自動時空的適応システム160は、手動適応システムと比較した時に適応のための時間を低減する。その上、自動時空的適応システム160は、多数のパラメータが制御されるので、顕微鏡システム100内で機能するのに手動適応システムより適している。更に、試料11の光学的性質はライブイメージング中に変化し、その変化が発生する速度は急速すぎて手動調整できないので、自動時空的適応システム160は手動システムよりライブイメージング時に実行するのに適している。関心のある生物学的プロセスの発現(例えば、初期発生事象をイメージングする場合)又は試料11の劣化の発現(例えば、敏感な臓器外植片をイメージングする場合)の前に限られた時間しか使用可能ではないことを考慮すると、実験の開始時でも手動手法は現実的なオプションではない場合が多い。低速度撮影イメージング中に生体試料11における時空的変化を連続的に手動監視し、それに対して光学顕微鏡110を適応させることは実際的に実行可能ではない。従って、大きいか又は複雑な生体試料11において空間分解能を系統的に最適化するには、自動時空的適応イメージングが可能な顕微鏡システム100が必要である。

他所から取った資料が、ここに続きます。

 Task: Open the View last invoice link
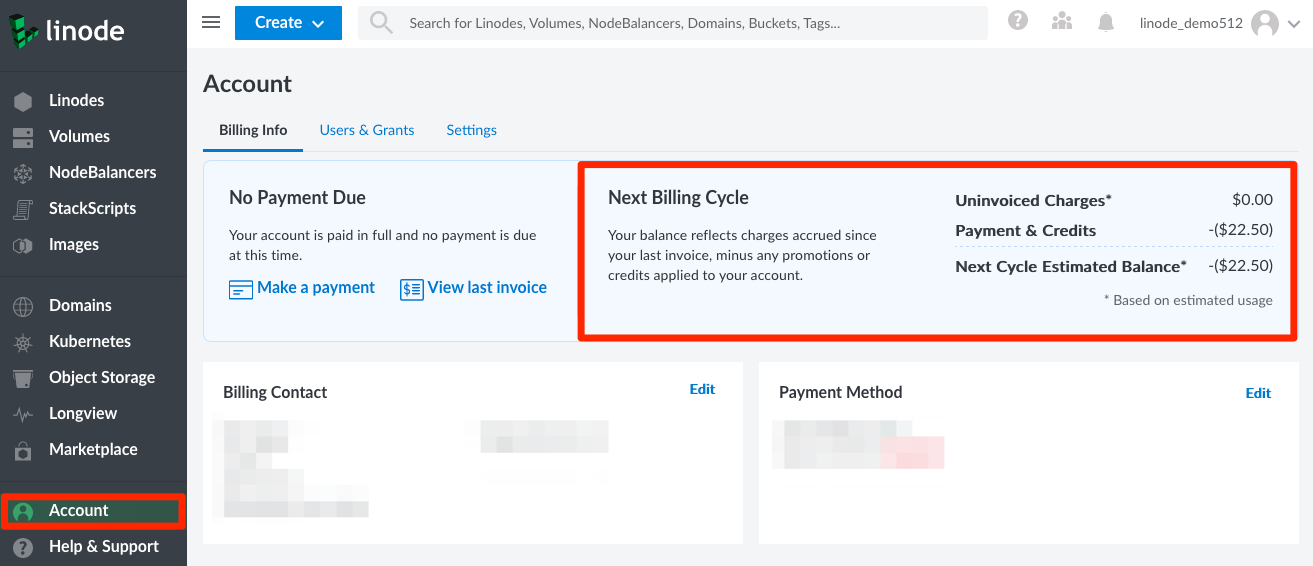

自動時空的適応システム160は、遺伝的にコード化された蛍光マーカの時空的動力学に自動的に適応し、生物における大規模な形態形成変化中にイメージング性能をロバストに最適化する。自動時空的適応システム160によって実現される高レベルの顕微鏡自動化は更に、非熟練ユーザがライトシート顕微鏡をフル活用して、最適品質の画像データを生成できるようにする。自動時空的適応システム160は本明細書では光学顕微鏡110の特定の設計に関連して示されているが、その他のライトシート顕微鏡設計に容易に適応できる一般的なシステムである。その上、自動時空的適応システム160は、非適応ライトシート顕微鏡では解明できない、多くの解剖学的領域内の細胞及び亜細胞の特徴を回復する。自動時空的適応システム160を使用して、発達中のゼブラフィッシュ(学名:Danio rerio)及びキイロショウジョウバエ幼胚全体の長期適応イメージングが実証され、幼生ゼブラフィッシュにおける適応全脳機能イメージングが実行される。